> _Tarefas e exercícios_:
1. Consegue resumir em duas frases o excerto sobre o trilema bancário da Europa?
2. Como prosseguiria o excerto sobre o trilema bancário da Europa a partir do ponto em que termina?

Seleção e tradução de Júlio Marques Mota
Parte III – A finança ao serviço da sociedade e não a sociedade ao serviço da finança.

1. O trilema bancário da Europa (4ª parte)
Porque é que a reforma do sistema bancário é essencial para uma União Bancária bem sucedida
Um texto editado por Finance Watch com o apoio da Fundação Hans-Böckler, setembro de 2013
Autores: Duncan Lindo e Katarzyna Hanula-Bobbitt
Editores: Thierry Philipponnat e Greg Ford
(4ª parte)
1. As atividades bancárias e como elas mudaram com a financeirização (continuação) |
(…)
Financeirização e “monstros de fluxos”

> _Registos de dados_:
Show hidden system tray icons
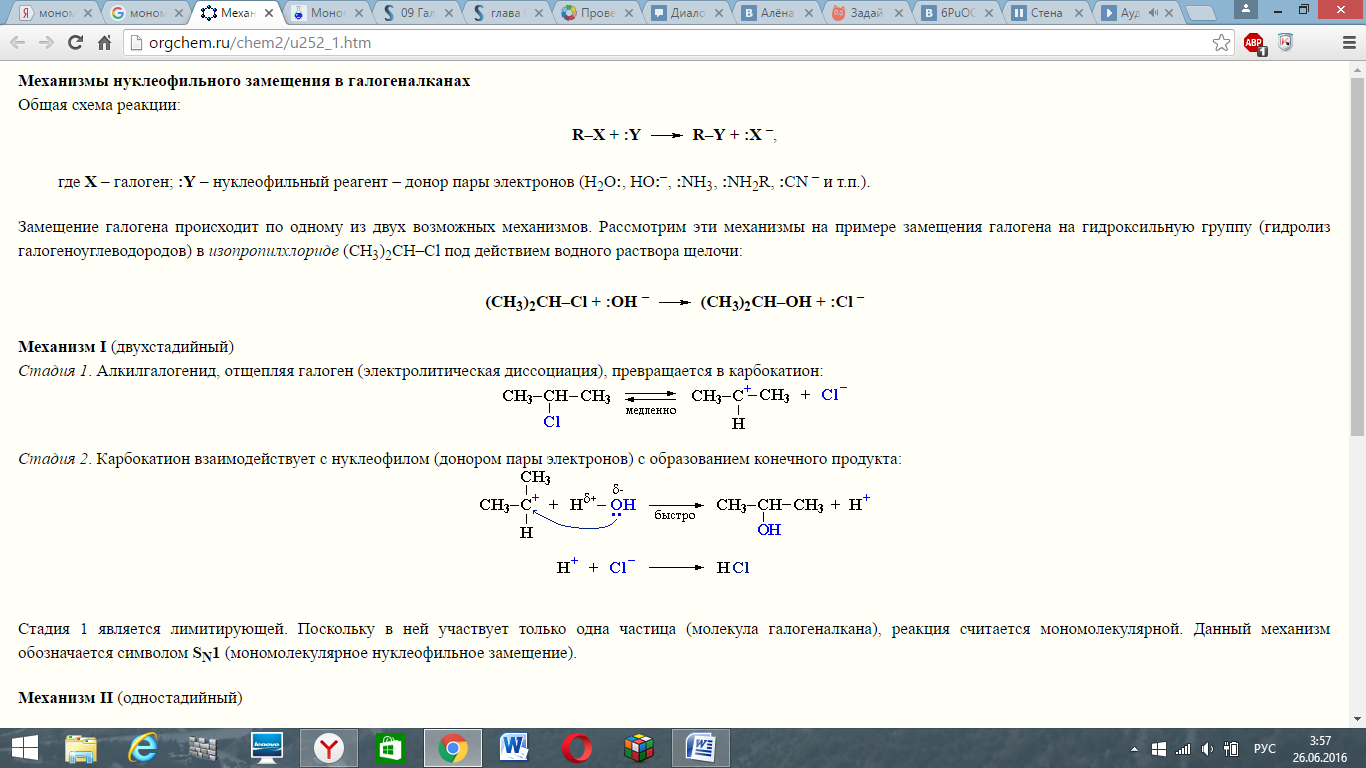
---
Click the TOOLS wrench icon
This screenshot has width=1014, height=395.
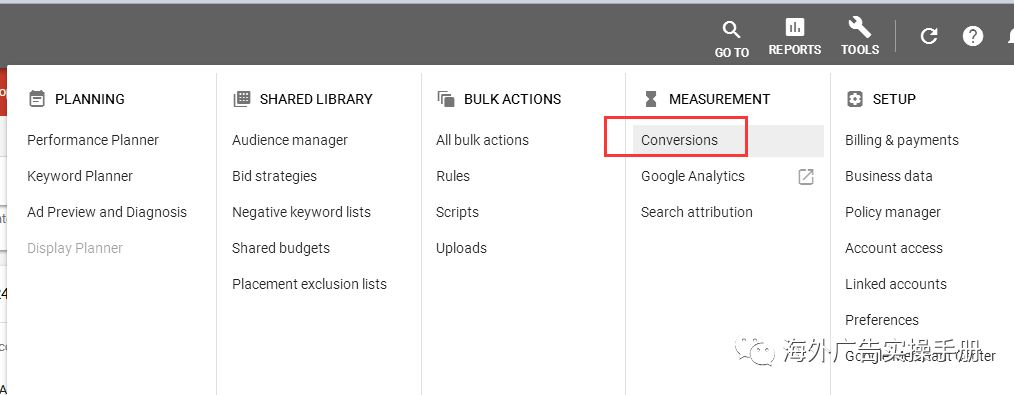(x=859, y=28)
==
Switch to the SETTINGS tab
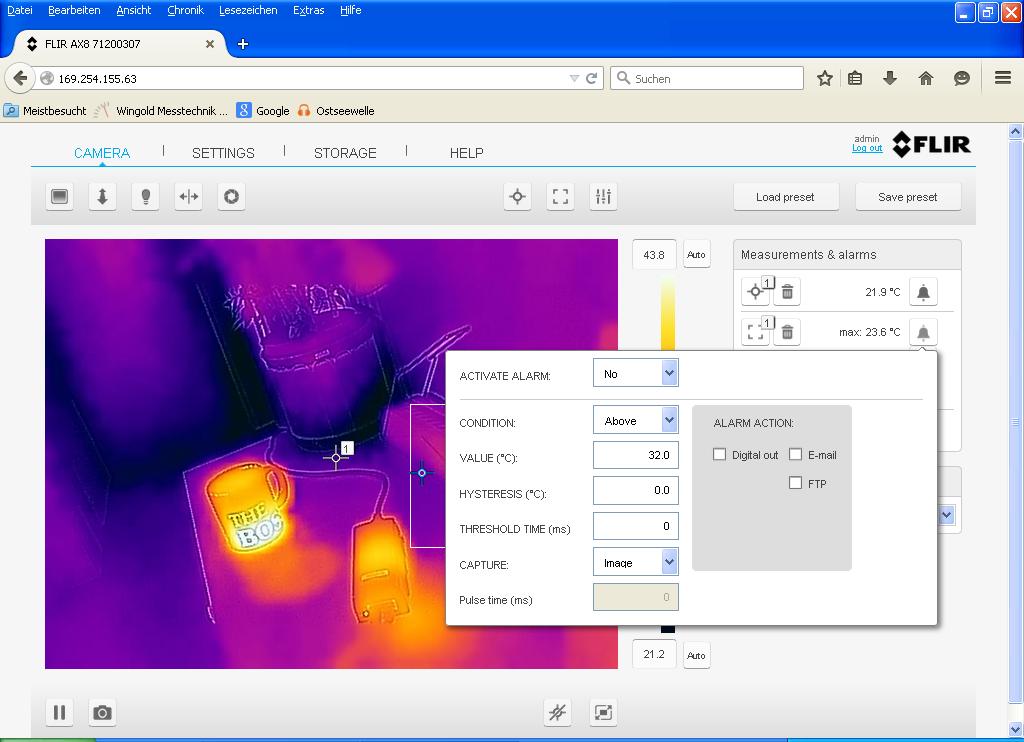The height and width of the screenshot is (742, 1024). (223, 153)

> _As respostas_:
1. O excerto corresponde à quarta parte de «O trilema bancário da Europa», um texto editado pela Finance Watch com o apoio da Fundação Hans-Böckler em setembro de 2013, escrito por Duncan Lindo e Katarzyna Hanula-Bobbitt e com seleção e tradução de Júlio Marques Mota. O texto explica porque é que a reforma do sistema bancário é essencial para uma União Bancária bem sucedida e, nesta parte, ocupa-se das atividades bancárias e do modo como mudaram com a financeirização.

2.
Em teoria …
Os mercados de valores mobiliários facilitam a especulação
Como foi visto acima, há um risco quando se detêm títulos que, no momento em que um investidor precisa de aceder ao dinheiro líquido, o preço a que eles os podem vender pode ter-se movido contra eles (ou melhor ainda a seu favor). Os investidores estão simultaneamente tentados pela “cenoura do lucro especulativo” e assustados com “a vara de risco financeiro” (Eatwell e Taylor, 2000, p. 3). Por conseguinte, os mercados de valores mobiliários contêm a possibilidade de que os investidores comecem a manter títulos principalmente por estarem tentados a ganhar com as mudanças nos seus preços, comprando e vendendo repetidamente. Este potencial para estar a apostar nos mercados, que não é estar a investir (ver o relatório “Investir não é andar a apostar“[6]) foi massivamente desencadeado, particularmente nos últimos 20-30 anos, por uma variedade de regulamentações e de outras mudanças. Os bancos como criadores de mercado ficam a ganhar diretamente com o crescimento da atividade nos mercados financeiros porque ganham a diferença entre compra e venda (bid-ask) dos títulos em cada transação.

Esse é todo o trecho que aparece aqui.